WHAT THIS EXERCISE ASKS:
**1.** In the forum post about rabbits, how long should the pinecones be baked before they are given as toys?
**2.** Please continue the forum post about rabbits from where it stops.

SELECTION:

--*--

Maybe you could bring in some toys for them to enrich their lives. There are many cheap toys you can find around the house, such as:
old phonebook to shred
a towel to scoot around
small sandbox
cardboard boxes with bunny doors cut out
tunnels
untreated baskets
pinecones (baked at 200 degrees for 20 min)
untreated apple tree branches
hard plastic baby toys (especially those that make noise)
plastic slinkies
etc

redinque
01-04-06, 10:39 pm
Yeah, I agree that they could have it worse. To be honest, it wasn't until I did research about guinea pigs that I came across information about proper rabbit nutrition. I had no idea that they had to have hay and that giving them only carrots and iceberg lettuce wasn't good. I do provide them with entertainment items like phone books and toys for them to play with because I read that rabbits are quite smart and need diversions to keep their minds active. During breaks, teachers came to take care of them and feed them.

I was just wondering what people thought. I'm thinking about giving them to a friend that has rabbits. She will be able to give them a better home. My guinea pigs have it real good, and I just don't like that the rabbits' lives have to be sub-standard.

--*--

SUPPLIED INFORMATION:
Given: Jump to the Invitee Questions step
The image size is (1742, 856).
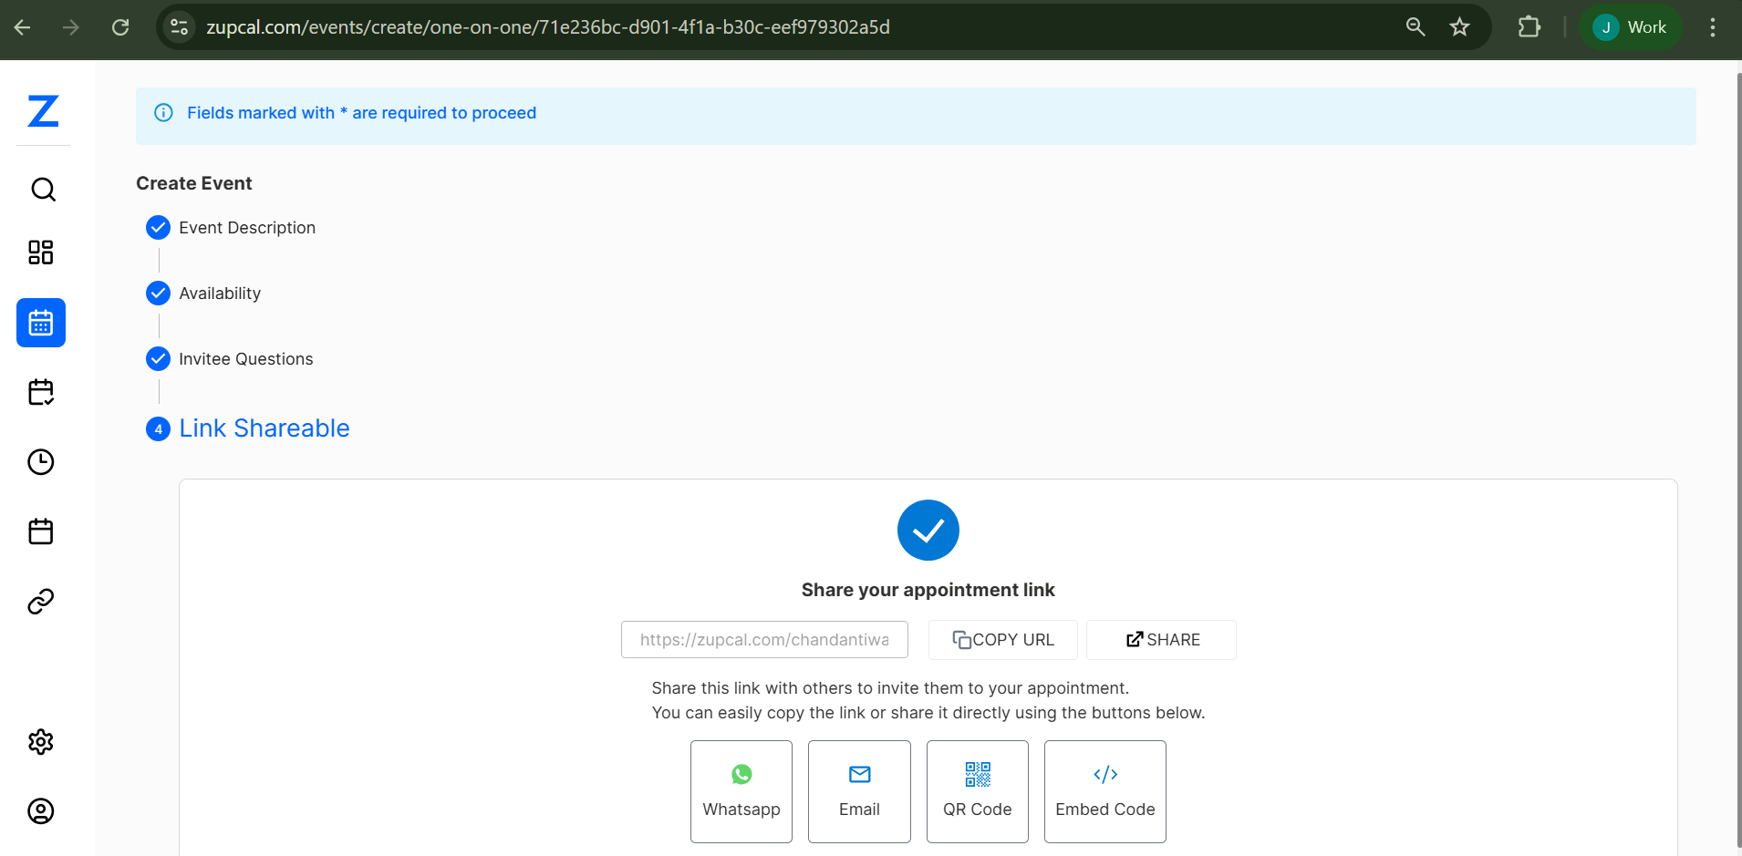Looking at the screenshot, I should pyautogui.click(x=245, y=359).
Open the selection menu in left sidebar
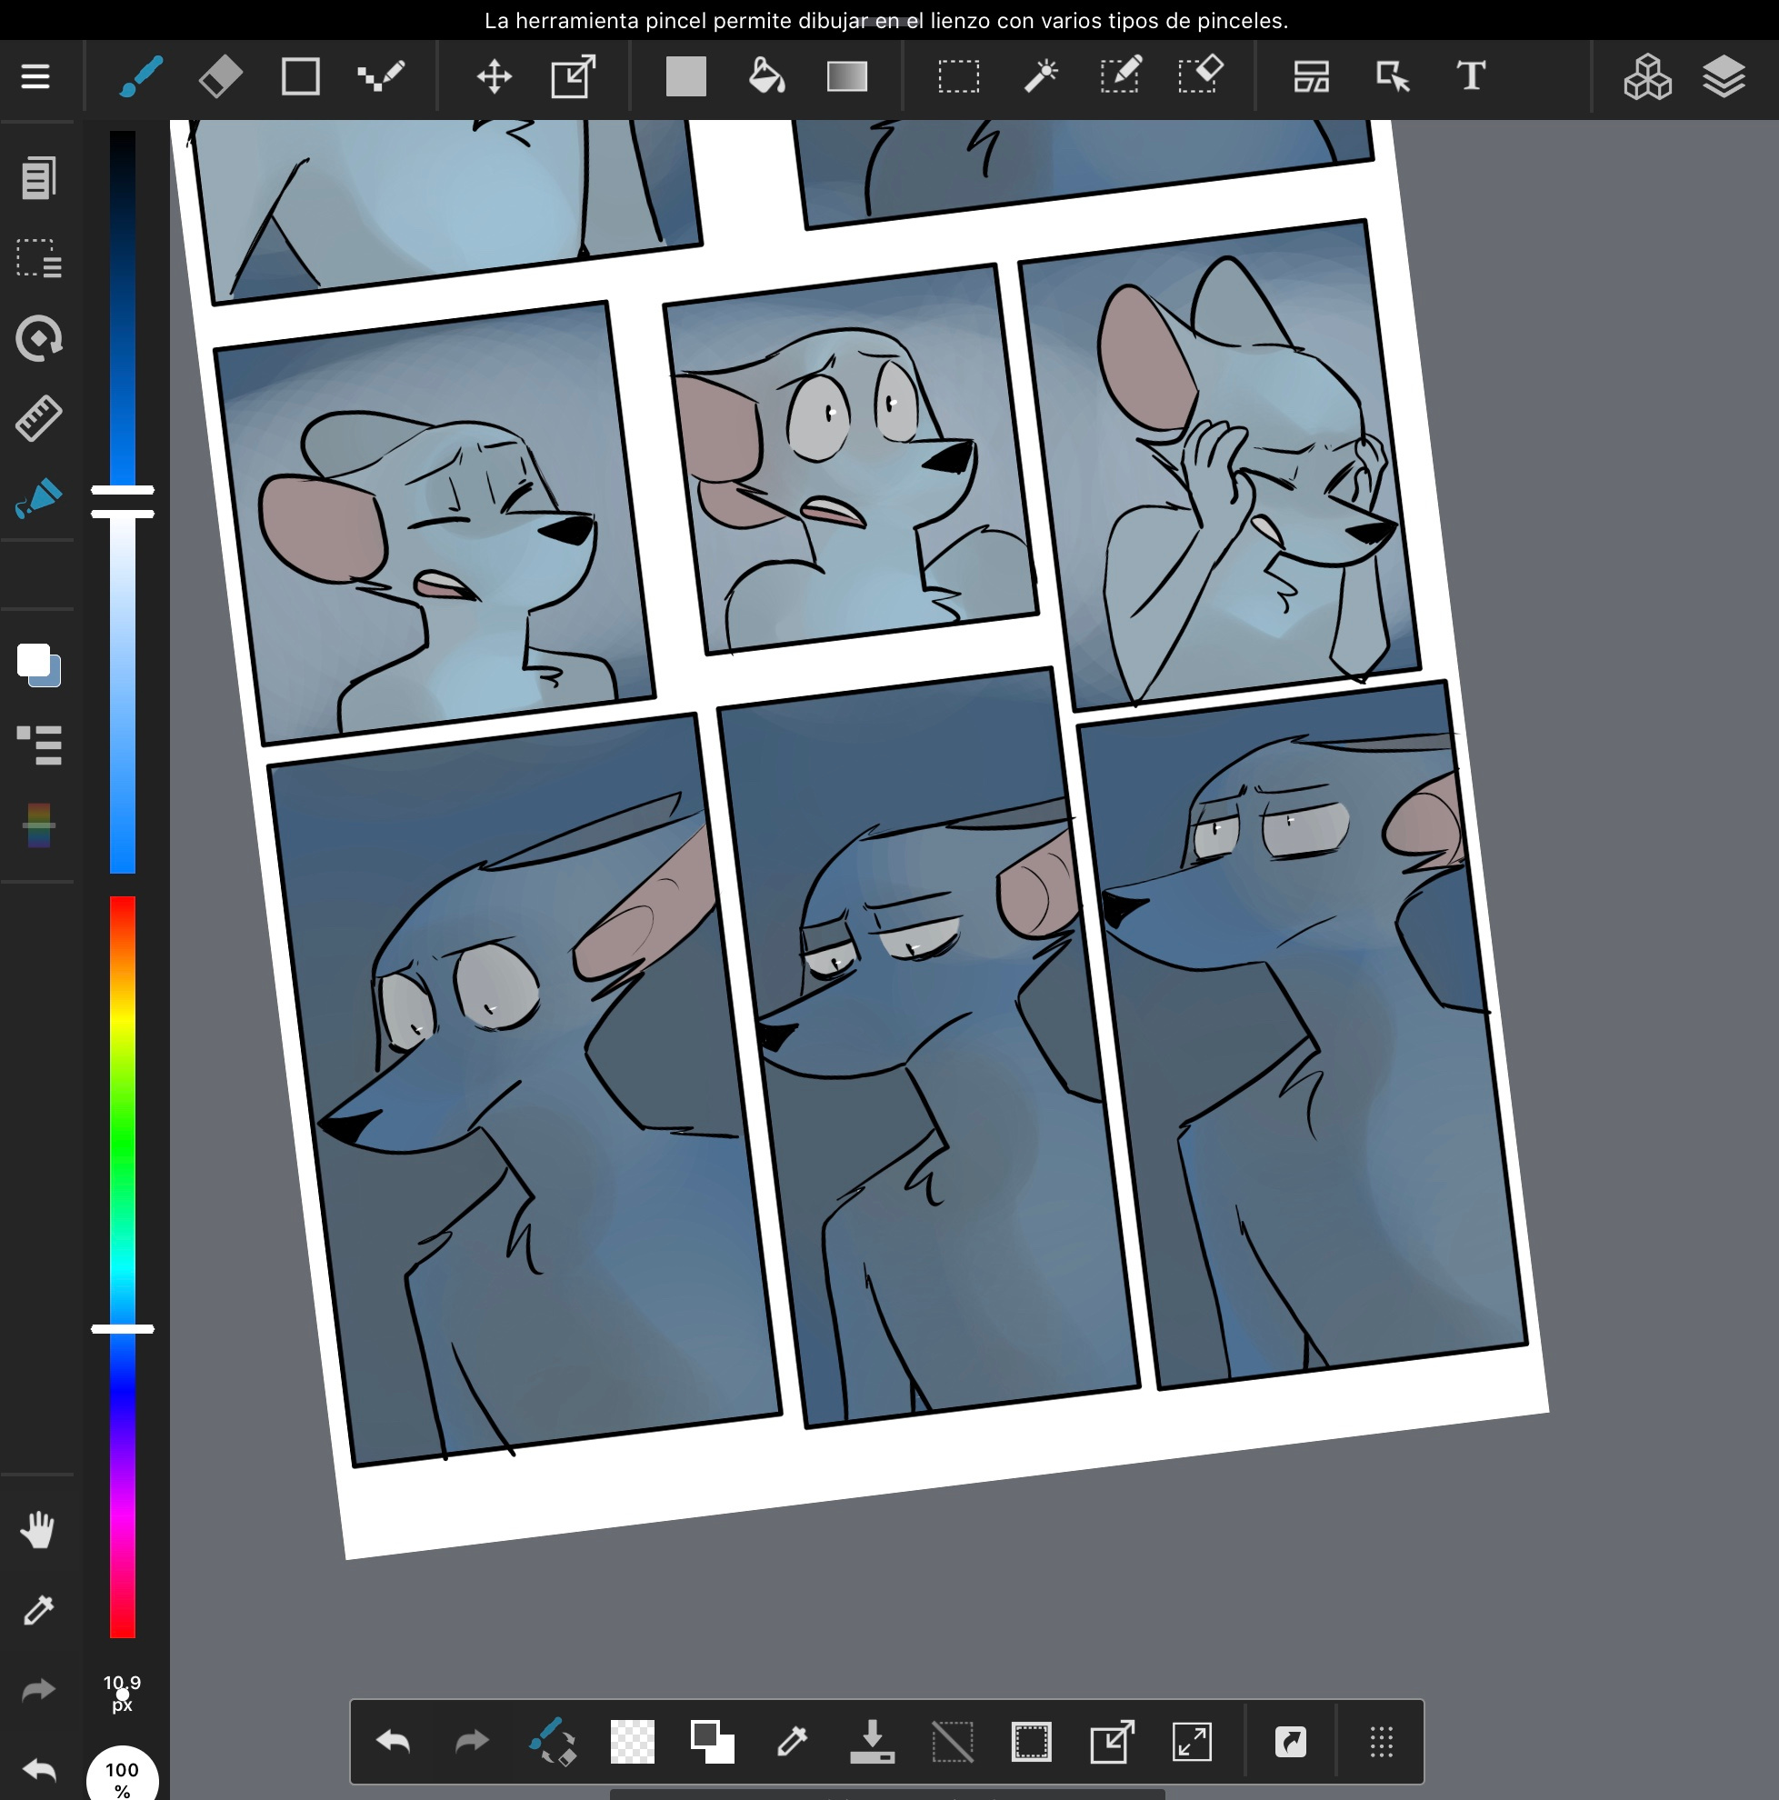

--*--

IN RESPONSE:
**1.** 20 minutes, at 200 degrees.

**2.**
naturestee
01-05-06, 03:08 pm
If you know somebody who would take good care of them, it would be ideal. It sounds like they're getting decent care at the school, so I'd be reluctant to bring them to a shelter.

SkinnyPiggys
01-05-06, 03:39 pm
I think it's a good idea to find them a home. Rabbits deserve the same loving care that we give to our guinea pigs. They should not be kept outside. If you can't find a good home, please try to find a good rescue. There are some great ones out there.

For more info please read: www.rabbit.org (http://www.rabbit.org)

Thanks for caring about them. Please keep us updated!